So a tensor is just a multi-dimensional collection of numbers. Each of the dimensions can be sparse or dense, and you can combine sparse and dense dimensions in the same tensor, as I show an example here where you have a two-dimensional
tensor with a sparse key and a dense vector, so it's really a map of vectors. Then you can do tensor map to express machine learning models or business logic over these
tensors. There's a small set of core operations, which we use in our tensor engine for optimization, and then we have a larger set of higher level functions, which are the ones you will typically use in your models, but which maps to those primitive functions that we
have join and map and so on, which is quite neat, but not that interesting for users I get, you just use the high level methods. Or if you don't want to write your expressions by hand, you can just deploy tensorflow or ONX or XGBoost or light GBM models directly
in Vespa, and Vespa will do the translation automatically when you deploy the model. So we have our own tensor execution engine inside Vespa that is optimized for repeated execution or the models or many data items, which is what you typically want to do in
these kind of systems, right? You're not just evaluating over a single data point per query, but you're evaluating over many data points, articles or movies or whatever it is. And just to show a quick example of the hybrid model thing I talked about earlier, what we
see really almost every time when we look at the performance we get out of these various models is that you don't get the best models by using either some traditional texts features or by
using a neural net model, but you get the very best performance by combining both. And here's where we have some traditional text features here in one regular rank profile and another
rank profile, which is just the distance in the vector space for this embedding. And then we have a hybrid model, which is just a sum of both things and that outperforms the other two. So it's a very simple example because it's from one of our sample applications, but it illustrates these points. So I'm going to go to another example application a bit more
in depth, and I've chosen to application that we call Core 19 with Respa.ai. When the pandemic broke out, the Allen Institute released a data set of initially 40,000
or about 138,000 papers about the coronavirus, at least related to coronavirus somehow. And my team turned around to take a week or two out to build a tool to help exploring
this data set so that researchers could more quickly do science to learn about the new disease, which seemed like an important thing to do at the time. So this combined traditional
text search features with article similarity search and also grouping and filtering, which is something you typically want to do when you do exploration. And here, everything is open, both the data sets and also the Respa itself, but also the
Respa application that implements the Core 19 application, as well as the frontend that we built on top. So that's the advantage of this. It's an open data set and everything is open source. The disadvantage is that the data set is very small, just 130,000 articles, but
Respa scales to about a million times as much content without really changing anything other than adding more nodes because you need more resources for that, obviously. So let me
exit the presentation and show you the Core 19 application, how it works. So this is the front page. Here you can write a query as you would expect, but I'll just click on one of these now.

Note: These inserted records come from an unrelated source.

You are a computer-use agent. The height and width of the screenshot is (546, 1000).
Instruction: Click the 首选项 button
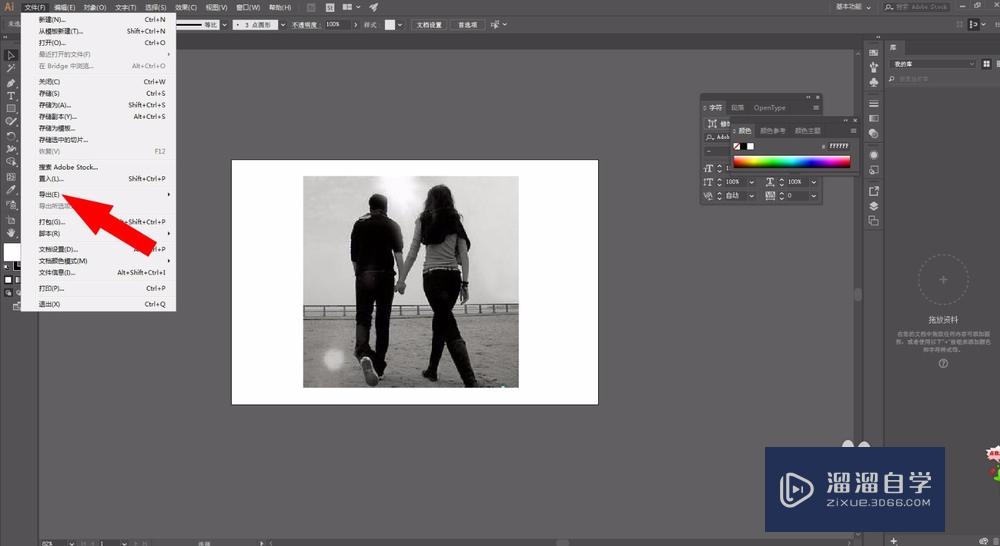[467, 24]
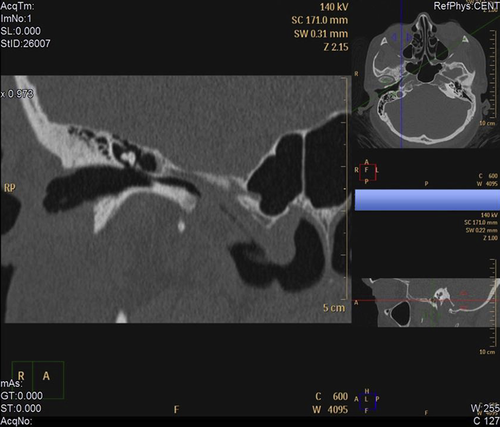This screenshot has height=427, width=500.
Task: Click the RP orientation marker on main image
Action: pyautogui.click(x=10, y=188)
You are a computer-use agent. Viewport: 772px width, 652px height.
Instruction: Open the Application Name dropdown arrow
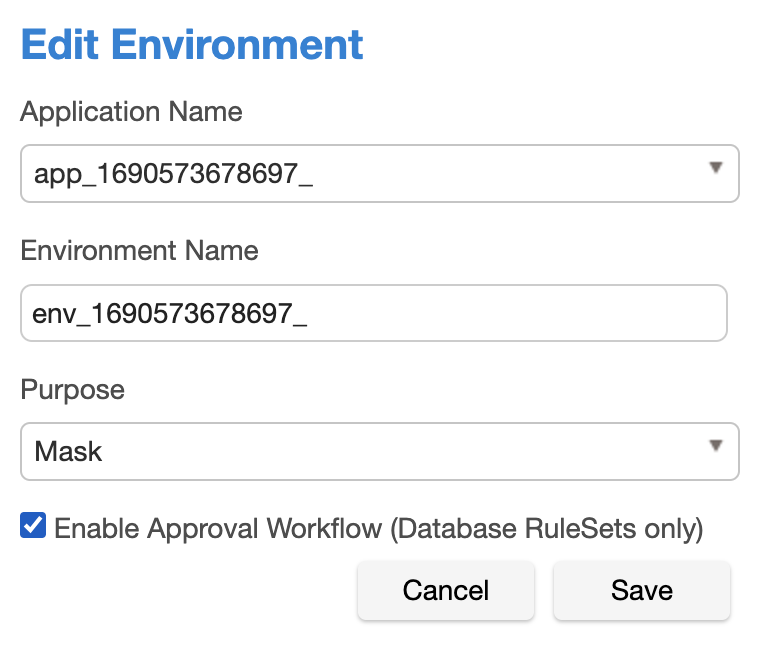(x=715, y=168)
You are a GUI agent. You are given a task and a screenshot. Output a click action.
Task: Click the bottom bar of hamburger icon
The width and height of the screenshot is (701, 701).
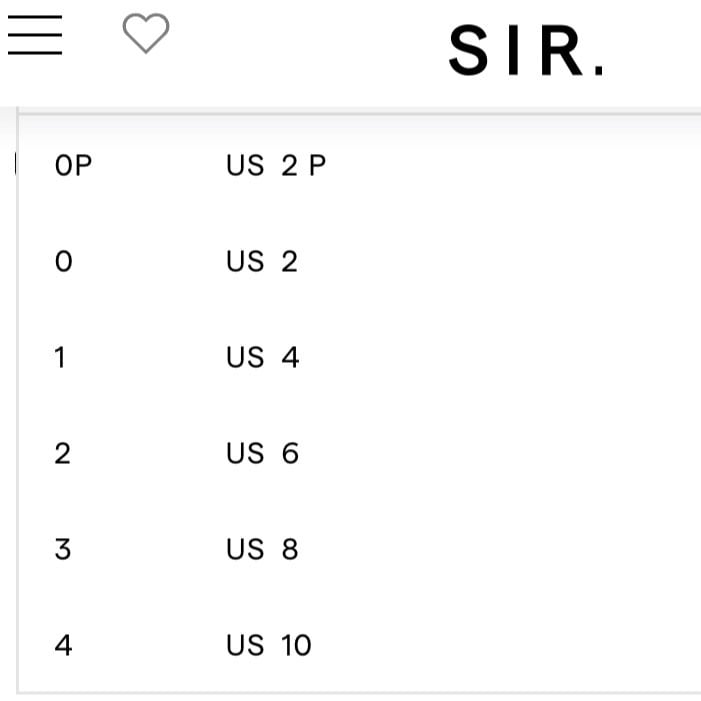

This one, for example. So this is a rather complex query and you get results as you would expect. And here you see all the matches that you get in various sources, journals, and so on. So this is a grouping feature in Respa. And then you can also do a search
for similar articles here. And what you're doing then is adding this related to term to the query, which is just picked up by a custom Java component in this application that fetches that article from Respa, fetches the embedding vector of that article, and then
adds that embedding vector to the query that is then sent down to get combination of the text features that you added in the query here to, and there is neighbor search
over that article. So you get the combination of both. And that's very useful when you are exploring, because you have an article that represents somehow the topic you're interested in, and then you combine that with text search features that more precisely expresses
conditions on what you're interested in. You can also enter the article itself, which is just served from Respa as well. And here you can also do a similar article search by different embedding vectors that are provided and things like that.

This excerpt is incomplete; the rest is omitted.